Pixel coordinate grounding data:
☆ ☆ ☆ ☆ ☆ ☆ ☆

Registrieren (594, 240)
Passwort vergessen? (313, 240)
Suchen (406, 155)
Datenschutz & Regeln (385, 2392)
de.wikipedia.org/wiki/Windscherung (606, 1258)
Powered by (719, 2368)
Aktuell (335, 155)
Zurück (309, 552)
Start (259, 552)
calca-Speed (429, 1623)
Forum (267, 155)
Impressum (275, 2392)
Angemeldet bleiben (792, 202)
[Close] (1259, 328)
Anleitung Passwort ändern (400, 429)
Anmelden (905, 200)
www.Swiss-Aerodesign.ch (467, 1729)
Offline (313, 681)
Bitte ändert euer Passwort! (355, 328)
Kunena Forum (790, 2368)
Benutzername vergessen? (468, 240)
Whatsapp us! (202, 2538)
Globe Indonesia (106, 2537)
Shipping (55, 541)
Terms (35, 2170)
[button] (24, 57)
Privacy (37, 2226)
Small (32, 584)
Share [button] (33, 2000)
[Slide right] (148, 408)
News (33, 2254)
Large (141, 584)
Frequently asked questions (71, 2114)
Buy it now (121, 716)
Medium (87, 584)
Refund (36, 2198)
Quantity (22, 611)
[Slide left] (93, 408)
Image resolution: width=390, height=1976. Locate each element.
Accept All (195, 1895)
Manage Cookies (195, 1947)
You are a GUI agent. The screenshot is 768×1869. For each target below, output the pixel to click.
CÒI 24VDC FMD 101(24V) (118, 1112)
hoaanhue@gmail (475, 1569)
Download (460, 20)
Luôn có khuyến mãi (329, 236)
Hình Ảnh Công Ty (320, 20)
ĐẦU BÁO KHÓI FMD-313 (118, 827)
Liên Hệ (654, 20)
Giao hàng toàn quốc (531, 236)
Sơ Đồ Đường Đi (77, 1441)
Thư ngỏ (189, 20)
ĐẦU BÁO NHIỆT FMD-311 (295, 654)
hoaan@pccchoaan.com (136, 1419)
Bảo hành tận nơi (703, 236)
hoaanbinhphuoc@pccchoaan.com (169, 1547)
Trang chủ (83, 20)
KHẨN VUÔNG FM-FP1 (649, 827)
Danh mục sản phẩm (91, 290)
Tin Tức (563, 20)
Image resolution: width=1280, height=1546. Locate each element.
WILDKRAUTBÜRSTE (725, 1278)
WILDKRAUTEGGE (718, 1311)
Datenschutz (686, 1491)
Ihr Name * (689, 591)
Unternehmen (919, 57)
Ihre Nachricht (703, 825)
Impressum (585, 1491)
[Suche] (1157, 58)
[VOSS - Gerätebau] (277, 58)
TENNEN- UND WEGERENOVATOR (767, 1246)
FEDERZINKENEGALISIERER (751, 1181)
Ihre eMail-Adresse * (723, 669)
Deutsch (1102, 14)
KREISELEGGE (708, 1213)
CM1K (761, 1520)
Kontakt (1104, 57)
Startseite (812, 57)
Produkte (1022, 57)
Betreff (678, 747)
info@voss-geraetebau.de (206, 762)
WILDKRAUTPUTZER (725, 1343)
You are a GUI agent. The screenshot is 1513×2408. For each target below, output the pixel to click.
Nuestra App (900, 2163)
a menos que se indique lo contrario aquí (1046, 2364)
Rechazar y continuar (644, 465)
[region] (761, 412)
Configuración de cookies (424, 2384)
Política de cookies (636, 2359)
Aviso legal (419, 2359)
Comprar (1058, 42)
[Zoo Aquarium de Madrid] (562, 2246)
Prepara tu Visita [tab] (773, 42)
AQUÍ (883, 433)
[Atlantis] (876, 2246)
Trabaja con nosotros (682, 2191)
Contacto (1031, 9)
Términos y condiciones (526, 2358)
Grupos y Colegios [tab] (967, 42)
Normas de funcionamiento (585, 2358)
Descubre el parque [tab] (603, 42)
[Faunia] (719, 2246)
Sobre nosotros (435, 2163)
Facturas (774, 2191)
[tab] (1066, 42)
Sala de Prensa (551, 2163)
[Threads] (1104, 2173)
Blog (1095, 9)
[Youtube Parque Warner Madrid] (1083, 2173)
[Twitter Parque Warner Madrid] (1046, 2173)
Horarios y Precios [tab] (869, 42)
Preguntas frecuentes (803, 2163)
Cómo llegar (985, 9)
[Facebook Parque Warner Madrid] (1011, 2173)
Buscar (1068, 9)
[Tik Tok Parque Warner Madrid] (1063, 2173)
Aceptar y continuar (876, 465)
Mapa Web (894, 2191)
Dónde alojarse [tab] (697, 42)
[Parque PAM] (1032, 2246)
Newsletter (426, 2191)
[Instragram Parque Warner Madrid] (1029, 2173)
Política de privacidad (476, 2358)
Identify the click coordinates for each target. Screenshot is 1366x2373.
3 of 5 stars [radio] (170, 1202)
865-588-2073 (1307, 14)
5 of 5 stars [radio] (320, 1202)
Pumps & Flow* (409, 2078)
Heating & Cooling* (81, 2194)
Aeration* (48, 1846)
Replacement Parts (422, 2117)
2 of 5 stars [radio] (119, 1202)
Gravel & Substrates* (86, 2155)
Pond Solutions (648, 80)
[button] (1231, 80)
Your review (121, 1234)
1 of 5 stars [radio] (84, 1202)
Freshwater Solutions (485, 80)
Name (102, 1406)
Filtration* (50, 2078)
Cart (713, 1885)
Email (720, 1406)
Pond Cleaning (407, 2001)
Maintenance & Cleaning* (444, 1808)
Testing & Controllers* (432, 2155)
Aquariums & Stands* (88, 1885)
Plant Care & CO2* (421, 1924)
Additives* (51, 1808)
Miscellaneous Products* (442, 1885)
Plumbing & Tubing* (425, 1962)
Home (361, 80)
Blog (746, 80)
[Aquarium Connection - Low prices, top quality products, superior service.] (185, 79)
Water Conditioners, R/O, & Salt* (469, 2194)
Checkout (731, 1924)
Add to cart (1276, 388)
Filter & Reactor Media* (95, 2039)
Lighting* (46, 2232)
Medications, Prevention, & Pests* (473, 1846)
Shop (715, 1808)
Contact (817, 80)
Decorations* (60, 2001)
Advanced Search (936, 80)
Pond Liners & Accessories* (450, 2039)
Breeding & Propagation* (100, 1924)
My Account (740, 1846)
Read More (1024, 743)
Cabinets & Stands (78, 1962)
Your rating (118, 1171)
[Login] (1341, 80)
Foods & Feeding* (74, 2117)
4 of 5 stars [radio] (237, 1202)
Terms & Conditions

☆ ☆ ☆ ☆ ☆ ☆ ☆

■ **TASK BRIEF**: Reproduce the records above exactly.

■ **TASK ANSWER**:
Registrieren (594, 240)
Passwort vergessen? (313, 240)
Suchen (406, 155)
Datenschutz & Regeln (385, 2392)
de.wikipedia.org/wiki/Windscherung (606, 1258)
Powered by (719, 2368)
Aktuell (335, 155)
Zurück (309, 552)
Start (259, 552)
calca-Speed (429, 1623)
Forum (267, 155)
Impressum (275, 2392)
Angemeldet bleiben (792, 202)
[Close] (1259, 328)
Anleitung Passwort ändern (400, 429)
Anmelden (905, 200)
www.Swiss-Aerodesign.ch (467, 1729)
Offline (313, 681)
Bitte ändert euer Passwort! (355, 328)
Kunena Forum (790, 2368)
Benutzername vergessen? (468, 240)
Whatsapp us! (202, 2538)
Globe Indonesia (106, 2537)
Shipping (55, 541)
Terms (35, 2170)
[button] (24, 57)
Privacy (37, 2226)
Small (32, 584)
Share [button] (33, 2000)
[Slide right] (148, 408)
News (33, 2254)
Large (141, 584)
Frequently asked questions (71, 2114)
Buy it now (121, 716)
Medium (87, 584)
Refund (36, 2198)
Quantity (22, 611)
[Slide left] (93, 408)
Image resolution: width=390, height=1976. Locate each element.
Accept All (195, 1895)
Manage Cookies (195, 1947)
You are a GUI agent. The screenshot is 768×1869. For each target below, output the pixel to click.
CÒI 24VDC FMD 101(24V) (118, 1112)
hoaanhue@gmail (475, 1569)
Download (460, 20)
Luôn có khuyến mãi (329, 236)
Hình Ảnh Công Ty (320, 20)
ĐẦU BÁO KHÓI FMD-313 (118, 827)
Liên Hệ (654, 20)
Giao hàng toàn quốc (531, 236)
Sơ Đồ Đường Đi (77, 1441)
Thư ngỏ (189, 20)
ĐẦU BÁO NHIỆT FMD-311 (295, 654)
hoaan@pccchoaan.com (136, 1419)
Bảo hành tận nơi (703, 236)
hoaanbinhphuoc@pccchoaan.com (169, 1547)
Trang chủ (83, 20)
KHẨN VUÔNG FM-FP1 (649, 827)
Danh mục sản phẩm (91, 290)
Tin Tức (563, 20)
Image resolution: width=1280, height=1546. Locate each element.
WILDKRAUTBÜRSTE (725, 1278)
WILDKRAUTEGGE (718, 1311)
Datenschutz (686, 1491)
Ihr Name * (689, 591)
Unternehmen (919, 57)
Ihre Nachricht (703, 825)
Impressum (585, 1491)
[Suche] (1157, 58)
[VOSS - Gerätebau] (277, 58)
TENNEN- UND WEGERENOVATOR (767, 1246)
FEDERZINKENEGALISIERER (751, 1181)
Ihre eMail-Adresse * (723, 669)
Deutsch (1102, 14)
KREISELEGGE (708, 1213)
CM1K (761, 1520)
Kontakt (1104, 57)
Startseite (812, 57)
Produkte (1022, 57)
Betreff (678, 747)
info@voss-geraetebau.de (206, 762)
WILDKRAUTPUTZER (725, 1343)
You are a GUI agent. The screenshot is 1513×2408. For each target below, output the pixel to click.
Nuestra App (900, 2163)
a menos que se indique lo contrario aquí (1046, 2364)
Rechazar y continuar (644, 465)
[region] (761, 412)
Configuración de cookies (424, 2384)
Política de cookies (636, 2359)
Aviso legal (419, 2359)
Comprar (1058, 42)
[Zoo Aquarium de Madrid] (562, 2246)
Prepara tu Visita [tab] (773, 42)
AQUÍ (883, 433)
[Atlantis] (876, 2246)
Trabaja con nosotros (682, 2191)
Contacto (1031, 9)
Términos y condiciones (526, 2358)
Grupos y Colegios [tab] (967, 42)
Normas de funcionamiento (585, 2358)
Descubre el parque [tab] (603, 42)
[Faunia] (719, 2246)
Sobre nosotros (435, 2163)
Facturas (774, 2191)
[tab] (1066, 42)
Sala de Prensa (551, 2163)
[Threads] (1104, 2173)
Blog (1095, 9)
[Youtube Parque Warner Madrid] (1083, 2173)
[Twitter Parque Warner Madrid] (1046, 2173)
Horarios y Precios [tab] (869, 42)
Preguntas frecuentes (803, 2163)
Cómo llegar (985, 9)
[Facebook Parque Warner Madrid] (1011, 2173)
Buscar (1068, 9)
[Tik Tok Parque Warner Madrid] (1063, 2173)
Aceptar y continuar (876, 465)
Mapa Web (894, 2191)
Dónde alojarse [tab] (697, 42)
[Parque PAM] (1032, 2246)
Newsletter (426, 2191)
[Instragram Parque Warner Madrid] (1029, 2173)
Política de privacidad (476, 2358)
Identify the click coordinates for each target. Screenshot is 1366x2373.
3 of 5 stars [radio] (170, 1202)
865-588-2073 (1307, 14)
5 of 5 stars [radio] (320, 1202)
Pumps & Flow* (409, 2078)
Heating & Cooling* (81, 2194)
Aeration* (48, 1846)
Replacement Parts (422, 2117)
2 of 5 stars [radio] (119, 1202)
Gravel & Substrates* (86, 2155)
Pond Solutions (648, 80)
[button] (1231, 80)
Your review (121, 1234)
1 of 5 stars [radio] (84, 1202)
Freshwater Solutions (485, 80)
Name (102, 1406)
Filtration* (50, 2078)
Cart (713, 1885)
Email (720, 1406)
Pond Cleaning (407, 2001)
Maintenance & Cleaning* (444, 1808)
Testing & Controllers* (432, 2155)
Aquariums & Stands* (88, 1885)
Plant Care & CO2* (421, 1924)
Additives* (51, 1808)
Miscellaneous Products* (442, 1885)
Plumbing & Tubing* (425, 1962)
Home (361, 80)
Blog (746, 80)
[Aquarium Connection - Low prices, top quality products, superior service.] (185, 79)
Water Conditioners, R/O, & Salt* (469, 2194)
Checkout (731, 1924)
Add to cart (1276, 388)
Filter & Reactor Media* (95, 2039)
Lighting* (46, 2232)
Medications, Prevention, & Pests* (473, 1846)
Shop (715, 1808)
Contact (817, 80)
Decorations* (60, 2001)
Advanced Search (936, 80)
Pond Liners & Accessories* (450, 2039)
Breeding & Propagation* (100, 1924)
My Account (740, 1846)
Read More (1024, 743)
Cabinets & Stands (78, 1962)
Your rating (118, 1171)
[Login] (1341, 80)
Foods & Feeding* (74, 2117)
4 of 5 stars [radio] (237, 1202)
Terms & Conditions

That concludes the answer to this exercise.